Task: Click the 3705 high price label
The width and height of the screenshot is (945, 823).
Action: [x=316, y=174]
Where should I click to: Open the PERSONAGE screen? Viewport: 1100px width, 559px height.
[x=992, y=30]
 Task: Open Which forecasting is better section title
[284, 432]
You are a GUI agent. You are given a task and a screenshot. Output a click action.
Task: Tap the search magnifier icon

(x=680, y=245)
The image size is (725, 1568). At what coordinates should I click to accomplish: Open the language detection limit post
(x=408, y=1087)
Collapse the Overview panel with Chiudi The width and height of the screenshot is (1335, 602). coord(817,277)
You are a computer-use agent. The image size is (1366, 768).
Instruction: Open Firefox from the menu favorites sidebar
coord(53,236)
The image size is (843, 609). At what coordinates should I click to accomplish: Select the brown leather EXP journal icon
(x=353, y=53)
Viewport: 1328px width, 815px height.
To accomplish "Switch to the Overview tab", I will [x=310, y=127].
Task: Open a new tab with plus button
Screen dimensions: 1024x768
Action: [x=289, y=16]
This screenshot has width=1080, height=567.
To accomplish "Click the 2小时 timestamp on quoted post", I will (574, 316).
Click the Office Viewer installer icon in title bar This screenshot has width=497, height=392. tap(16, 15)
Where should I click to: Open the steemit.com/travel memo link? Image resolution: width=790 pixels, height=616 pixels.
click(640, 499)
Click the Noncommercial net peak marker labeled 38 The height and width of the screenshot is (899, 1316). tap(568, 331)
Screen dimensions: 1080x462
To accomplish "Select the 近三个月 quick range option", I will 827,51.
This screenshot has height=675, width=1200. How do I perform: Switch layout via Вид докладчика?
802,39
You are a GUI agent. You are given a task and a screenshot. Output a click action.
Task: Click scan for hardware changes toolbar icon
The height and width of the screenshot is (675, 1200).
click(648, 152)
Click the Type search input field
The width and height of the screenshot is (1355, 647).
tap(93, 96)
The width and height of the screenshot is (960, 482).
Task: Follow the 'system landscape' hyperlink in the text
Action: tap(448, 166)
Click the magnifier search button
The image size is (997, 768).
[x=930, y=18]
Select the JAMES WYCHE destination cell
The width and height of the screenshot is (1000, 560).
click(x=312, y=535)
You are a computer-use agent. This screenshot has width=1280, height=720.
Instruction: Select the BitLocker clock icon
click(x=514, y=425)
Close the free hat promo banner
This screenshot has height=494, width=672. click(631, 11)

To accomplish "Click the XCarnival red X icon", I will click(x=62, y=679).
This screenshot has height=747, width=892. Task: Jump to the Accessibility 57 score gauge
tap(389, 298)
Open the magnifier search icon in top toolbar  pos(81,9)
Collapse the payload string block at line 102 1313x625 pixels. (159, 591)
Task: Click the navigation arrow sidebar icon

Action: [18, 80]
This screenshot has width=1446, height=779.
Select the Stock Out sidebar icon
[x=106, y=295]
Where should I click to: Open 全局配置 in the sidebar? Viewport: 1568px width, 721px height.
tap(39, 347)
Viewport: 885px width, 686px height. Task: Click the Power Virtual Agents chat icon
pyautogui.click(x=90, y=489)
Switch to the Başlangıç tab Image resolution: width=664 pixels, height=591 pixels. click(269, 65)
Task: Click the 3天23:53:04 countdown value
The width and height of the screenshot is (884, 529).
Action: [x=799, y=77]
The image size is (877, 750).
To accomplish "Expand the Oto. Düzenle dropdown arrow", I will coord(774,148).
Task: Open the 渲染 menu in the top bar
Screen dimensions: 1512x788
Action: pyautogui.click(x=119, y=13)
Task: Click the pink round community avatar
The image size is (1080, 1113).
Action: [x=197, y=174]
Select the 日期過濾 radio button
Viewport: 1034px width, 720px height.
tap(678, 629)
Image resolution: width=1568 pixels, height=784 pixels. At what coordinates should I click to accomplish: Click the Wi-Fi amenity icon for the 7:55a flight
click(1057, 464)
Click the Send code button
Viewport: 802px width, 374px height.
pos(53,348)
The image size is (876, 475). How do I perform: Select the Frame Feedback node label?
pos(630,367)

----------------

When a line above contains the string "will", copy that line.

To accomplish "Switch to the Overview tab", I will [x=310, y=127].
To accomplish "Click the 2小时 timestamp on quoted post", I will (574, 316).
To accomplish "Select the 近三个月 quick range option", I will 827,51.
To accomplish "Click the XCarnival red X icon", I will click(x=62, y=679).
To accomplish "Expand the Oto. Düzenle dropdown arrow", I will coord(774,148).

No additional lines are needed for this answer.